[WORK TO COMPLETE]:
Each line of the material beneath should be duplicated exactly.

__________________________________________________

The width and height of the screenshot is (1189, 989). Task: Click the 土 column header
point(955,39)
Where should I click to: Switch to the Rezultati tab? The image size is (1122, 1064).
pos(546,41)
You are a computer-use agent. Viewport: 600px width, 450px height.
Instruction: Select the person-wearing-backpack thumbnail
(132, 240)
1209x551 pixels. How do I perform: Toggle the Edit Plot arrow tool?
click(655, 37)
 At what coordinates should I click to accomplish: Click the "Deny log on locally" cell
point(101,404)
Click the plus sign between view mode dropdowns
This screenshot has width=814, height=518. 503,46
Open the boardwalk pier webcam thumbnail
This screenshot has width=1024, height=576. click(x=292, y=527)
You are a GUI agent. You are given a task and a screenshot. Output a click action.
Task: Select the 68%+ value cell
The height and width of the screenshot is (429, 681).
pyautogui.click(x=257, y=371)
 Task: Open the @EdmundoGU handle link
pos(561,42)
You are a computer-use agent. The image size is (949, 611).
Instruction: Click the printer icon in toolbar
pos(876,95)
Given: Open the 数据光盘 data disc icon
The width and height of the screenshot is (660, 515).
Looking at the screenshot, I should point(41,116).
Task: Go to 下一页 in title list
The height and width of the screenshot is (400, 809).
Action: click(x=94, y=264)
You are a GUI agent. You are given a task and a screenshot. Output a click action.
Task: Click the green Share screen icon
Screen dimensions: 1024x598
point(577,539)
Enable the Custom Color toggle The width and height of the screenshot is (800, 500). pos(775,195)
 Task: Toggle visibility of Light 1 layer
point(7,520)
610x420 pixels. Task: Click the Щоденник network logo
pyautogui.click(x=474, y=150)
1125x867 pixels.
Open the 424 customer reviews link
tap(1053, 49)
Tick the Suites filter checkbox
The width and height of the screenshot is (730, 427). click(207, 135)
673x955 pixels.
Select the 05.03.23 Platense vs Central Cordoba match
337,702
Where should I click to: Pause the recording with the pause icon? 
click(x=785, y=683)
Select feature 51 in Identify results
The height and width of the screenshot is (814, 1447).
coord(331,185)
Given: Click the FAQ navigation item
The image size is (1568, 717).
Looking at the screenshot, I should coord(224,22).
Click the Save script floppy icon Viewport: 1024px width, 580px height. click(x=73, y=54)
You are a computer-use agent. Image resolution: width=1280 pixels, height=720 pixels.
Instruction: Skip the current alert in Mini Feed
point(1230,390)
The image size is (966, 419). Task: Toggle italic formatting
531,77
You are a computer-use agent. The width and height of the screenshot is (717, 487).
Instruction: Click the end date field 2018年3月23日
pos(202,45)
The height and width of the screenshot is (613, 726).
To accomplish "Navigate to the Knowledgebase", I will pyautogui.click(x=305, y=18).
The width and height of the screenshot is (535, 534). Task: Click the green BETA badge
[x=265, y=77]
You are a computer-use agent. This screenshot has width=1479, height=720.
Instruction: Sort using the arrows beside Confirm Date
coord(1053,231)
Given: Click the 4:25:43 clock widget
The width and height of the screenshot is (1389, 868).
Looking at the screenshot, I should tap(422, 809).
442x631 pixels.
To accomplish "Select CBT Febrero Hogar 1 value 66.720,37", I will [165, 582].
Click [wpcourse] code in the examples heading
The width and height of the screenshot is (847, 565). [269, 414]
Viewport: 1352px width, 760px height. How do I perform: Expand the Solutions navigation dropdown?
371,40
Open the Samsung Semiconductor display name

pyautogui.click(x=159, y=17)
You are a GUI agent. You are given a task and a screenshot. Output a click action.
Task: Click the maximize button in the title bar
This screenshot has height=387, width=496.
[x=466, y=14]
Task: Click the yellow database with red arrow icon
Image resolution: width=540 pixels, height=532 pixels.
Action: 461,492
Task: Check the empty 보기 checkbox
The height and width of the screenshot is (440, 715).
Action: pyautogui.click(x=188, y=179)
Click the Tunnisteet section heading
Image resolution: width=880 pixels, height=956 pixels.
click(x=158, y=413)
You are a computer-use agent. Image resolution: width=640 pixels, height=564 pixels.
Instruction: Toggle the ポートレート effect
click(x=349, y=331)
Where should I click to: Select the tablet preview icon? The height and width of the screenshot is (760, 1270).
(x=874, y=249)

__________________________________________________

[REPLY TO THE TASK]:
The width and height of the screenshot is (1189, 989). Task: Click the 土 column header
point(955,39)
Where should I click to: Switch to the Rezultati tab? The image size is (1122, 1064).
pos(546,41)
You are a computer-use agent. Viewport: 600px width, 450px height.
Instruction: Select the person-wearing-backpack thumbnail
(132, 240)
1209x551 pixels. How do I perform: Toggle the Edit Plot arrow tool?
click(655, 37)
 At what coordinates should I click to accomplish: Click the "Deny log on locally" cell
point(101,404)
Click the plus sign between view mode dropdowns
This screenshot has width=814, height=518. 503,46
Open the boardwalk pier webcam thumbnail
This screenshot has width=1024, height=576. click(x=292, y=527)
You are a GUI agent. You are given a task and a screenshot. Output a click action.
Task: Select the 68%+ value cell
The height and width of the screenshot is (429, 681).
pyautogui.click(x=257, y=371)
 Task: Open the @EdmundoGU handle link
pos(561,42)
You are a computer-use agent. The image size is (949, 611).
Instruction: Click the printer icon in toolbar
pos(876,95)
Given: Open the 数据光盘 data disc icon
The width and height of the screenshot is (660, 515).
Looking at the screenshot, I should point(41,116).
Task: Go to 下一页 in title list
The height and width of the screenshot is (400, 809).
Action: click(x=94, y=264)
You are a GUI agent. You are given a task and a screenshot. Output a click action.
Task: Click the green Share screen icon
Screen dimensions: 1024x598
point(577,539)
Enable the Custom Color toggle The width and height of the screenshot is (800, 500). pos(775,195)
 Task: Toggle visibility of Light 1 layer
point(7,520)
610x420 pixels. Task: Click the Щоденник network logo
pyautogui.click(x=474, y=150)
1125x867 pixels.
Open the 424 customer reviews link
tap(1053, 49)
Tick the Suites filter checkbox
The width and height of the screenshot is (730, 427). click(207, 135)
673x955 pixels.
Select the 05.03.23 Platense vs Central Cordoba match
337,702
Where should I click to: Pause the recording with the pause icon? 
click(x=785, y=683)
Select feature 51 in Identify results
The height and width of the screenshot is (814, 1447).
coord(331,185)
Given: Click the FAQ navigation item
The image size is (1568, 717).
Looking at the screenshot, I should coord(224,22).
Click the Save script floppy icon Viewport: 1024px width, 580px height. click(x=73, y=54)
You are a computer-use agent. Image resolution: width=1280 pixels, height=720 pixels.
Instruction: Skip the current alert in Mini Feed
point(1230,390)
The image size is (966, 419). Task: Toggle italic formatting
531,77
You are a computer-use agent. The width and height of the screenshot is (717, 487).
Instruction: Click the end date field 2018年3月23日
pos(202,45)
The height and width of the screenshot is (613, 726).
To accomplish "Navigate to the Knowledgebase", I will pyautogui.click(x=305, y=18).
The width and height of the screenshot is (535, 534). Task: Click the green BETA badge
[x=265, y=77]
You are a computer-use agent. This screenshot has width=1479, height=720.
Instruction: Sort using the arrows beside Confirm Date
coord(1053,231)
Given: Click the 4:25:43 clock widget
The width and height of the screenshot is (1389, 868).
Looking at the screenshot, I should tap(422, 809).
442x631 pixels.
To accomplish "Select CBT Febrero Hogar 1 value 66.720,37", I will [165, 582].
Click [wpcourse] code in the examples heading
The width and height of the screenshot is (847, 565). [269, 414]
Viewport: 1352px width, 760px height. How do I perform: Expand the Solutions navigation dropdown?
371,40
Open the Samsung Semiconductor display name

pyautogui.click(x=159, y=17)
You are a GUI agent. You are given a task and a screenshot. Output a click action.
Task: Click the maximize button in the title bar
This screenshot has height=387, width=496.
[x=466, y=14]
Task: Click the yellow database with red arrow icon
Image resolution: width=540 pixels, height=532 pixels.
Action: 461,492
Task: Check the empty 보기 checkbox
The height and width of the screenshot is (440, 715).
Action: pyautogui.click(x=188, y=179)
Click the Tunnisteet section heading
Image resolution: width=880 pixels, height=956 pixels.
click(x=158, y=413)
You are a computer-use agent. Image resolution: width=640 pixels, height=564 pixels.
Instruction: Toggle the ポートレート effect
click(x=349, y=331)
Where should I click to: Select the tablet preview icon? The height and width of the screenshot is (760, 1270).
(x=874, y=249)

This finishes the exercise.